A genetical metabolomics approach for bioprospecting plant biosynthetic gene clusters

Objective

Plants produce a plethora of specialized metabolites to defend themselves against pathogens and insects, to attract pollinators and to communicate with other organisms. Many of these are also applied in the clinic and in agriculture. Genes encoding the enzymes that drive the biosynthesis of these metabolites are sometimes physically grouped on the chromosome, in regions called biosynthetic gene clusters (BGCs). Several algorithms have been developed to identify plant BGCs, but a large percentage of predicted gene clusters upon further inspection do not show coexpression or do not encode a single functional biosynthetic pathway. Hence, further prioritization is needed.

Results

Here, we introduce a strategy to systematically evaluate potential functions of predicted BGCs by superimposing their locations on metabolite quantitative trait loci (mQTLs). We show the feasibility of such an approach by integrating automated BGC prediction with mQTL datasets originating from a recombinant inbred line (RIL) population of Oryza sativa and a genome-wide association study (GWAS) of Arabidopsis thaliana. In these data, we identified several links for which the enzyme content of the BGCs matches well with the chemical features observed in the metabolite structure, suggesting that this method can effectively guide bioprospecting of plant BGCs.

Plant specialized metabolism is the source of hundreds of thousands of natural products. These molecules play key roles in plant development and ecology as, e.g., defense agents and signals, and are broadly applied as medicines, dyes, flavorings and cosmetics. With the sequencing of hundreds of plant genomes, genome mining has become a new strategy to uncover the biosynthetic pathways towards known molecules of interest as well as to identify pathways towards novel compounds [1]. The recent discovery that significant numbers of plant metabolic pathways are encoded by physically clustered genes further facilitates the genome mining process, as it enables rapid identification of candidate pathways from genome sequences alone [2]. Multiple tools have become available that automate the identification of these biosynthetic gene clusters (BGCs) in plant genomes [3,4,5]. Moreover, synthetic biology platforms have been developed for (transient) heterologous expression of such gene clusters in, e.g., tobacco and yeast, which allows relatively fast experimental exploration of plant’s biosynthetic potential [6,7,8].

However, heterologous expression of BGCs still entails a significant amount of work. Moreover, it appears that a substantial proportion of predicted gene clusters may not be bona fide BGCs; in such cases, multiple enzyme-coding genes—while located adjacently on the chromosome and therefore triggering BGC prediction—do not in fact encode subsequent catalytic steps in one and the same pathway, and their transcription is not co-regulated. Indeed, Wisecaver et al. reported limited overlap between BGCs and coexpression modules they obtained from large-scale transcriptomics data [9] (although they predicted these BGCs with methods not specifically designed for plants). Similarly, Kautsar et al. found that strong coexpression within a BGC could be detected for around 25% of the gene clusters predicted in Arabidopsis thaliana [4]. They identified two cases in which enzyme-coding genes within predicted BGCs clearly encoded unrelated steps in glucosinolate biosynthesis.

* Available data
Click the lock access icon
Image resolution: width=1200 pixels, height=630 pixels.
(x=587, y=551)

==

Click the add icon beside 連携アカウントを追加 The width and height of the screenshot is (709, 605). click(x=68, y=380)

* Problem 1
In the text on plant gene clusters, for about what share of the gene clusters predicted in Arabidopsis thaliana did Kautsar et al. detect strong coexpression within a BGC?
* Problem 2
Supply what comes next in the text on plant gene clusters, picking up after its last sentence.
The records aren't needed for any of this work.

* Final answer 1
Around 25% of them.

* Final answer 2
Hence, to capitalize on plant BGCs for the discovery of natural products and their pathways, new methods are required to prioritize predicted gene clusters. Besides transcriptomic analysis, another promising avenue for this is the combined use of metabolomics and genetic data to systematically connect gene clusters with known and yet unknown metabolites based on natural variation [10, 11]. Indeed, several recent genetic studies in different plant species use untargeted metabolomics of plant populations to associate metabolite abundance quantitative trait loci (mQTLs) to enzyme-coding genes [12,13,14,15,16].

Here we argue that such metabolomics-based systems genetics approaches can be extended to systematically study plant BGCs and prioritize them for heterologous expression. To illustrate this, we use datasets from a recombinant inbred line (RIL) population from Oryza sativa and a genome-wide association study (GWAS) from Arabidopsis to establish a proof of principle, showing that studying the overlap of mQTLs from such data with predicted BGCs generates interesting hypotheses regarding the functional significance of these putative gene clusters.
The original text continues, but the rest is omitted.